(WORK TO COMPLETE) Repeat each record below exactly as given.

*** Opening EXCERPTED RECORDS ***

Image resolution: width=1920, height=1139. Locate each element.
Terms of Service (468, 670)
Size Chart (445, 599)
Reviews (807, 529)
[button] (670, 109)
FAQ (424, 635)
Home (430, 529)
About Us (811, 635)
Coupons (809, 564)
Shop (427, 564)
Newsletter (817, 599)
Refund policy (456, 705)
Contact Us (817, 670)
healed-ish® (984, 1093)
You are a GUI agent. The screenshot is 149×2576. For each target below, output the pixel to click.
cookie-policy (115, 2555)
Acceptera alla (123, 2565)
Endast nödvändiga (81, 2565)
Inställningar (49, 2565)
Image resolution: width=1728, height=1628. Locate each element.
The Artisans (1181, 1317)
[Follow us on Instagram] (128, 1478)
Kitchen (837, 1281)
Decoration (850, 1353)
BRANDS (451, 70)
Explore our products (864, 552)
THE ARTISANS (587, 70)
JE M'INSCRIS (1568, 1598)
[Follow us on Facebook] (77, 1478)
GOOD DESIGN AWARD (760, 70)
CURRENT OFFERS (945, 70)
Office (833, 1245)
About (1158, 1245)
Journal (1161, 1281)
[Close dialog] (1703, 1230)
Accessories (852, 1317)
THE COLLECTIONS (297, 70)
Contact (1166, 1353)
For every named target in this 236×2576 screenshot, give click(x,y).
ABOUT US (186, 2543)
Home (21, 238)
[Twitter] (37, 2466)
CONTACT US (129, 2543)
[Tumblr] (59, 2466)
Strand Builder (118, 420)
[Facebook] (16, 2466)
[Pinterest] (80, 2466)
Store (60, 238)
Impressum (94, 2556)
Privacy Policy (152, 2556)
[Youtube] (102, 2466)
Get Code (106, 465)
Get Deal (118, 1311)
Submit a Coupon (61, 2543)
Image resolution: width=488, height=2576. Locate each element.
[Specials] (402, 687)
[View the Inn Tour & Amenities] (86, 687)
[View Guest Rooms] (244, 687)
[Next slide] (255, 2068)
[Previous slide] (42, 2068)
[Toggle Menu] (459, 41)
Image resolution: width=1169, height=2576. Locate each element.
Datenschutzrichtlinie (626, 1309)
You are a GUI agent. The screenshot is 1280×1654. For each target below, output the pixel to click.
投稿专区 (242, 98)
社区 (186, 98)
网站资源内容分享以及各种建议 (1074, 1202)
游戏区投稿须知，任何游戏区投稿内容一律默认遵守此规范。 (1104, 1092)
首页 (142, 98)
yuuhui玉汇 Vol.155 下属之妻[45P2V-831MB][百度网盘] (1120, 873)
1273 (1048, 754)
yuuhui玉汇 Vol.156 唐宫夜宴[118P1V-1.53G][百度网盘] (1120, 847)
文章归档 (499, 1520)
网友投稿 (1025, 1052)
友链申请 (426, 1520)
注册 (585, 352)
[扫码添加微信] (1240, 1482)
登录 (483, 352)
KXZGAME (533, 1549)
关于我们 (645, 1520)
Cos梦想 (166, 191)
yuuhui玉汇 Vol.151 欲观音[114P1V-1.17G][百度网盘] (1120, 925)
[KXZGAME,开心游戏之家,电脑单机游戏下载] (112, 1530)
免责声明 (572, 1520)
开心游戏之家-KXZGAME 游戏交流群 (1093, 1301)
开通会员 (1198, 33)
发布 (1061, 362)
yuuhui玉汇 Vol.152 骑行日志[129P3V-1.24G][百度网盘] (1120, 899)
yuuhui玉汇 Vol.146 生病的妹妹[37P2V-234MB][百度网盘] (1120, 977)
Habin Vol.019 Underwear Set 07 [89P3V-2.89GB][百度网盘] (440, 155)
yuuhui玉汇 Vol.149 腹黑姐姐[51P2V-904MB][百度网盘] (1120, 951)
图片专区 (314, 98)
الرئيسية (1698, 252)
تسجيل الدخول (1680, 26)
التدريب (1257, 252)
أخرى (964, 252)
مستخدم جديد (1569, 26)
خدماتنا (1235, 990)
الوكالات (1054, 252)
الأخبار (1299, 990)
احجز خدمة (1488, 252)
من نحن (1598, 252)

*** Closing EXCERPTED RECORDS ***

(EXERCISE OUTPUT)
Image resolution: width=1920, height=1139. Locate each element.
Terms of Service (468, 670)
Size Chart (445, 599)
Reviews (807, 529)
[button] (670, 109)
FAQ (424, 635)
Home (430, 529)
About Us (811, 635)
Coupons (809, 564)
Shop (427, 564)
Newsletter (817, 599)
Refund policy (456, 705)
Contact Us (817, 670)
healed-ish® (984, 1093)
You are a GUI agent. The screenshot is 149×2576. For each target below, output the pixel to click.
cookie-policy (115, 2555)
Acceptera alla (123, 2565)
Endast nödvändiga (81, 2565)
Inställningar (49, 2565)
Image resolution: width=1728, height=1628. Locate each element.
The Artisans (1181, 1317)
[Follow us on Instagram] (128, 1478)
Kitchen (837, 1281)
Decoration (850, 1353)
BRANDS (451, 70)
Explore our products (864, 552)
THE ARTISANS (587, 70)
JE M'INSCRIS (1568, 1598)
[Follow us on Facebook] (77, 1478)
GOOD DESIGN AWARD (760, 70)
CURRENT OFFERS (945, 70)
Office (833, 1245)
About (1158, 1245)
Journal (1161, 1281)
[Close dialog] (1703, 1230)
Accessories (852, 1317)
THE COLLECTIONS (297, 70)
Contact (1166, 1353)
For every named target in this 236×2576 screenshot, give click(x,y).
ABOUT US (186, 2543)
Home (21, 238)
[Twitter] (37, 2466)
CONTACT US (129, 2543)
[Tumblr] (59, 2466)
Strand Builder (118, 420)
[Facebook] (16, 2466)
[Pinterest] (80, 2466)
Store (60, 238)
Impressum (94, 2556)
Privacy Policy (152, 2556)
[Youtube] (102, 2466)
Get Code (106, 465)
Get Deal (118, 1311)
Submit a Coupon (61, 2543)
Image resolution: width=488, height=2576. Locate each element.
[Specials] (402, 687)
[View the Inn Tour & Amenities] (86, 687)
[View Guest Rooms] (244, 687)
[Next slide] (255, 2068)
[Previous slide] (42, 2068)
[Toggle Menu] (459, 41)
Image resolution: width=1169, height=2576. Locate each element.
Datenschutzrichtlinie (626, 1309)
You are a GUI agent. The screenshot is 1280×1654. For each target below, output the pixel to click.
投稿专区 (242, 98)
社区 (186, 98)
网站资源内容分享以及各种建议 (1074, 1202)
游戏区投稿须知，任何游戏区投稿内容一律默认遵守此规范。 (1104, 1092)
首页 (142, 98)
yuuhui玉汇 Vol.155 下属之妻[45P2V-831MB][百度网盘] (1120, 873)
1273 (1048, 754)
yuuhui玉汇 Vol.156 唐宫夜宴[118P1V-1.53G][百度网盘] (1120, 847)
文章归档 (499, 1520)
网友投稿 (1025, 1052)
友链申请 (426, 1520)
注册 (585, 352)
[扫码添加微信] (1240, 1482)
登录 (483, 352)
KXZGAME (533, 1549)
关于我们 (645, 1520)
Cos梦想 (166, 191)
yuuhui玉汇 Vol.151 欲观音[114P1V-1.17G][百度网盘] (1120, 925)
[KXZGAME,开心游戏之家,电脑单机游戏下载] (112, 1530)
免责声明 (572, 1520)
开心游戏之家-KXZGAME 游戏交流群 (1093, 1301)
开通会员 (1198, 33)
发布 (1061, 362)
yuuhui玉汇 Vol.152 骑行日志[129P3V-1.24G][百度网盘] (1120, 899)
yuuhui玉汇 Vol.146 生病的妹妹[37P2V-234MB][百度网盘] (1120, 977)
Habin Vol.019 Underwear Set 07 [89P3V-2.89GB][百度网盘] (440, 155)
yuuhui玉汇 Vol.149 腹黑姐姐[51P2V-904MB][百度网盘] (1120, 951)
图片专区 (314, 98)
الرئيسية (1698, 252)
تسجيل الدخول (1680, 26)
التدريب (1257, 252)
أخرى (964, 252)
مستخدم جديد (1569, 26)
خدماتنا (1235, 990)
الوكالات (1054, 252)
الأخبار (1299, 990)
احجز خدمة (1488, 252)
من نحن (1598, 252)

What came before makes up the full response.